### Required action
Take the data below and filter it for lines containing the word "Select"; show each line found.

### Collected data
● ● ● ●
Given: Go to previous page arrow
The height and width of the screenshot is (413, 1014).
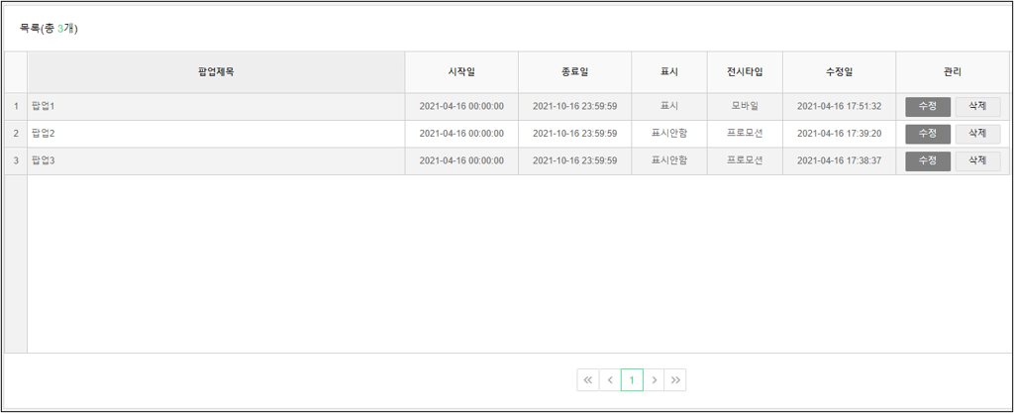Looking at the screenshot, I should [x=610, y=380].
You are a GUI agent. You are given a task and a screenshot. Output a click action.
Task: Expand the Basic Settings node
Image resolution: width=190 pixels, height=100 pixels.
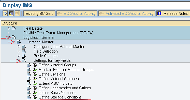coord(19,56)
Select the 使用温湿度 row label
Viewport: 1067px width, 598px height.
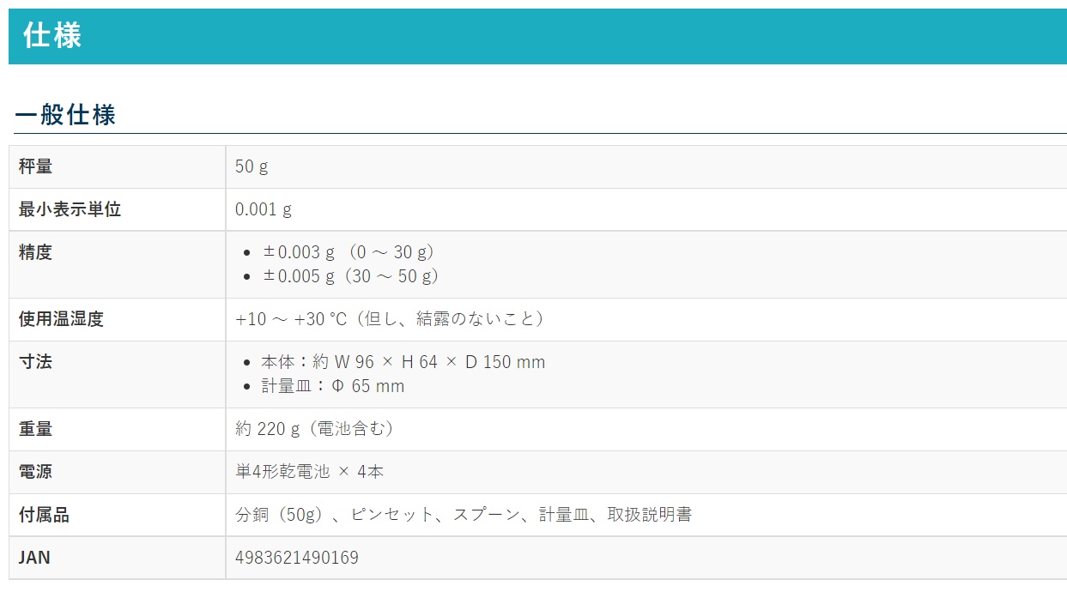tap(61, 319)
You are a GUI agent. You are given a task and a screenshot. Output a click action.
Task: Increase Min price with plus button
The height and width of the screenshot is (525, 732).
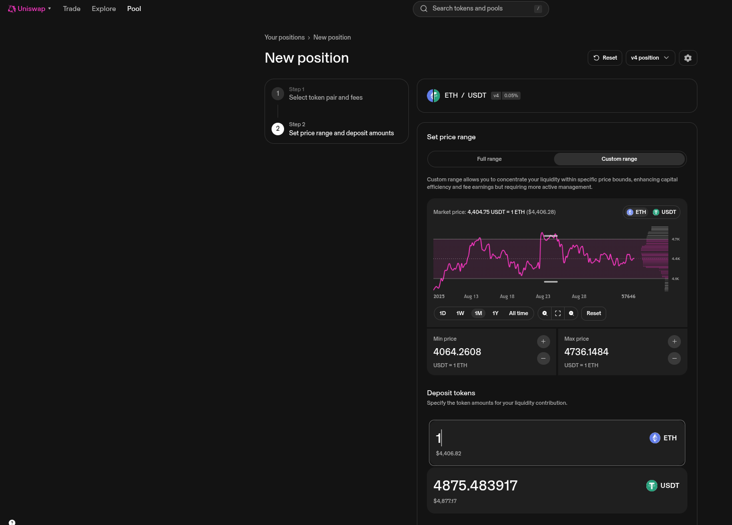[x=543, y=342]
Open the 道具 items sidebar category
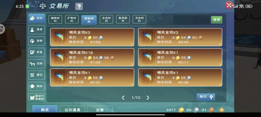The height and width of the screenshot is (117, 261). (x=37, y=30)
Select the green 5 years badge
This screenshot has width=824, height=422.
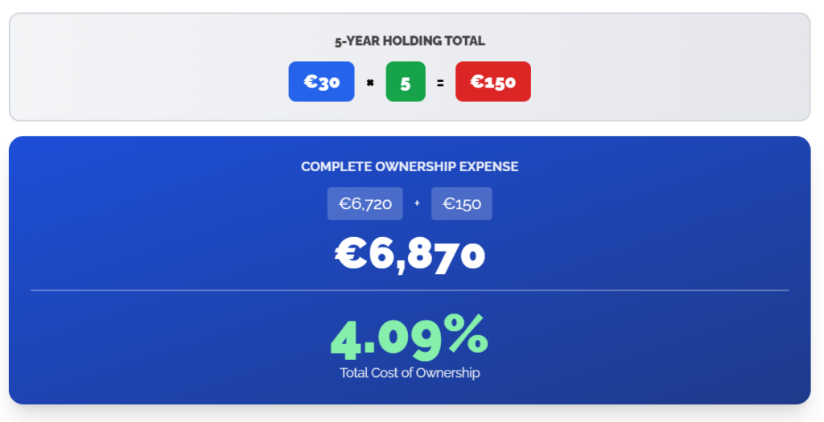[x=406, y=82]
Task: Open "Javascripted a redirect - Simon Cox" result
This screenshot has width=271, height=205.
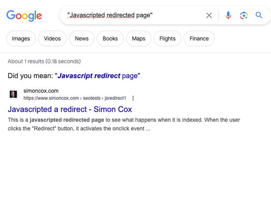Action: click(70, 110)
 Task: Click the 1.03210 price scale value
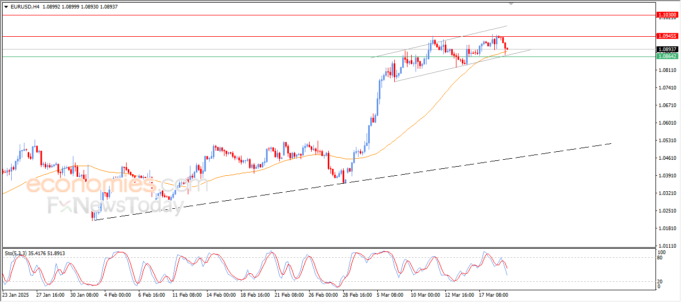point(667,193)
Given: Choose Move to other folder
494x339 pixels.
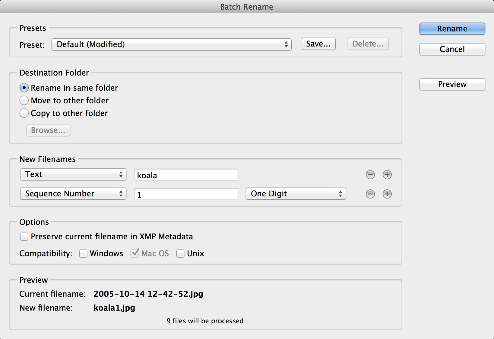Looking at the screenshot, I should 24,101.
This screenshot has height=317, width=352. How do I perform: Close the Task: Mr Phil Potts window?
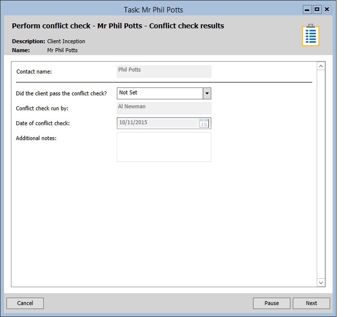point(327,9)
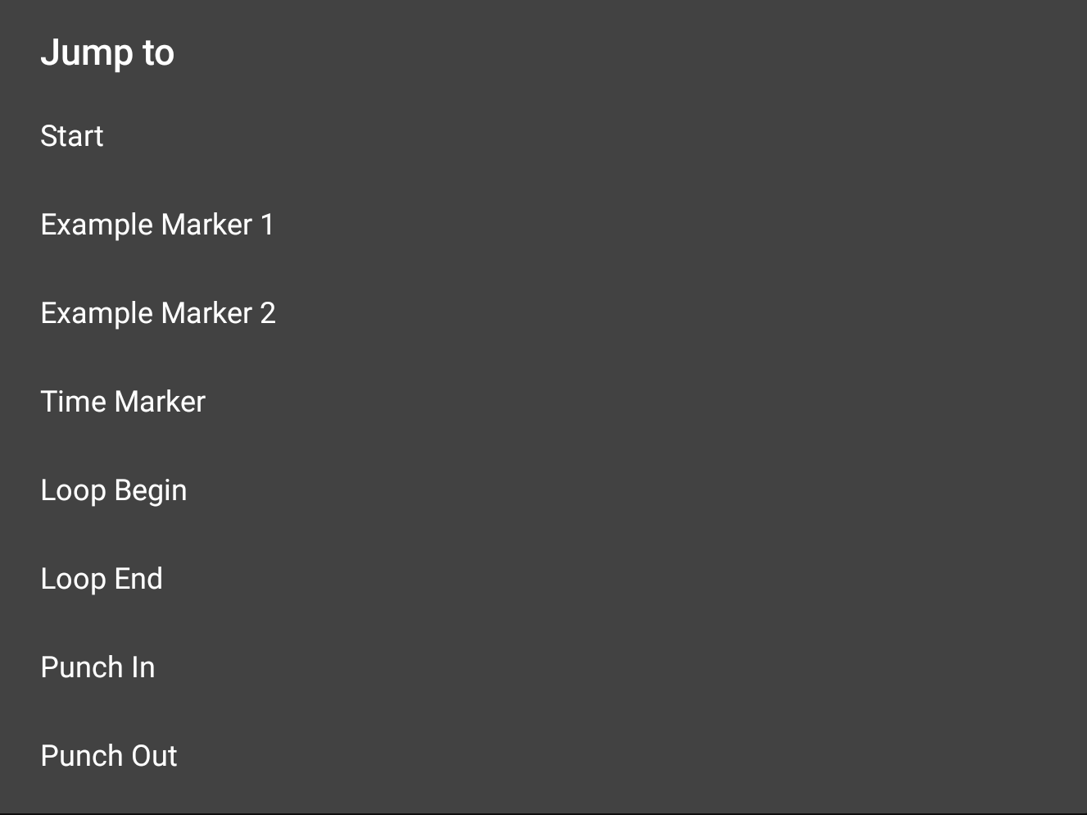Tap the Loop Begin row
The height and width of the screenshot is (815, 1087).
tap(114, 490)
● ● ● ●
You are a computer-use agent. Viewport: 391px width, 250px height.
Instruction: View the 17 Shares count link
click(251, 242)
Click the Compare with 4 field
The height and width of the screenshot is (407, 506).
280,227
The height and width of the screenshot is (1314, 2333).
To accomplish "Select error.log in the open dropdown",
● ● ● ●
### Reply to the exercise
Select the 使用温湿度 row label
Select the green 5 years badge
To accomplish "Select error.log in the open dropdown",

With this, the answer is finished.